Barrel Tasting with a Home Winemaker

There is one thing about living in the mountains....there is always something new to discover. This week, matter of fact this day, offered two new experiences.

Earlier in the week, I received an e-mail from someone I have known for a while, but never really spent any time with. He had invited me to his home to try some of his homemade wine. For the last couple years, I had heard that he was growing grapes at his property. As far as I know, he is the only person in our mountain communities that is truly attempting to grow wine grapes in our area. The challenge is the altitude and short growing season. I didn't know what to expect, but really appreciated the invitation, and looked forward to see what our mountain could produce.

As our tasting date approached, another friend contacted me, wondering if I knew anyone who could identify wild mushrooms. He thought that he might have Morel mushrooms growing in his area. As it turns out, my business partner has been gathering wild mushrooms for years. I put them in touch, and decided to join them in the hunt. We found all types of mushrooms (some edible, and some poisonous). After about 1 1/2 hours, we had collected a large handful of Morels. I had to cut the hunting short, so I could get on to my next adventure of wine tasting some local wines.

I quickly cleaned up, and headed to Dart Canyon, where we pulled in to the Krumwiede's driveway. Their two dogs greeted us and followed us out into the vineyard. They own 3.5 acres of gently sloped mountain land. About half of the property is landscaped, which is no surprise, as Richard is a landscape architect. On one end of the driveway is their house, with vineyards neatly pruned and trellised below. Around the vineyards were numerous apple trees. Richard and Elizabeth explained that prior to grapes, they grew apples, and produced apple cider. Now they have added Zinfandel and Syrah vines. Normally I have seen both of these grapes bush trained, but they chose to trellis their vines, figuring that this would allow more sun exposure. Bud break had occurred a couple weeks earlier, so everything was starting to green up. The entire setting reminded me of being somewhere in the Sierra foothills.

◆ **Entries shown**
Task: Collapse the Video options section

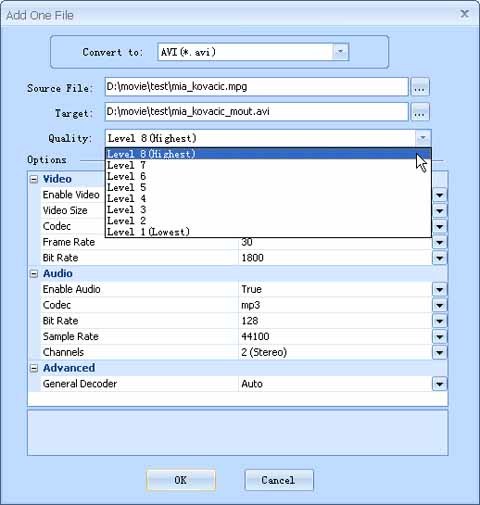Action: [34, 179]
--
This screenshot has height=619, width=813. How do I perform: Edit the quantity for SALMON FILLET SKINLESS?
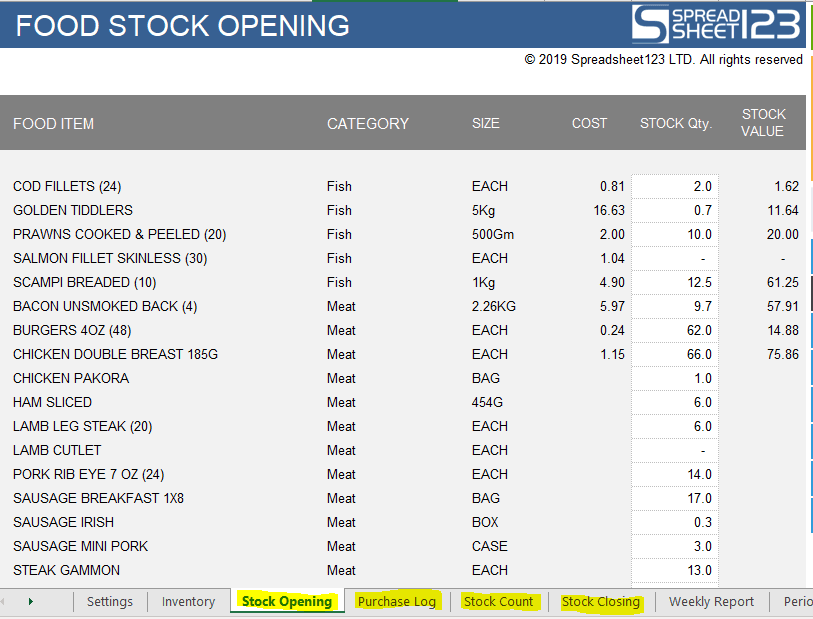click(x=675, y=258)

◆ **Request**
Carry the account of barrel tasting with a home winemaker forward from its last sentence, writing the next part. The entries play no part in this exercise.

◆ **Task result**
On the far end of their driveway is the "winery". We walked through what looks like a tasting room, then into a back room filled with barrels, and a long tasting table, that Elizabeth had set with an assortment of cheeses, fruits and nuts. On the back wall, there were racks of bottled wines. The south wall had a number of Hungarian oak barrels, each labelled with the vintage, ph, and grape.

Richard grabbed the wine thief, and extracted wine from the first barrel, which contained a Mourvedre. The grapes had been sourced from someone named Raphael, who has vineyards in San Miguel (part of the Paso Robles AVA, in the California Central Coast). The wine was light in pigment, and had a pronounced cherry aroma.

Where the fun began, was with the local Zinfandels. This grape variety has a tendency to be all over the place in style, taste and aroma. It also reflects the terroir. We tried two different vintages of Zinfandel. One was spicy, and the other was jammy. The vines are still young (for Zinfandel) and truly reflect the vintage. We also tried Primitivo, Grenache, Cabernet Sauvignon, and Petit Sirah sourced from Sculpterra. The Syrah was sourced from Saarloos & Son's Windmill Vineyard in Ballard Canyon (the newest AVA in the California Central Coast). We did not try locally grown Syrah. The vines are only a few years old, and still developing.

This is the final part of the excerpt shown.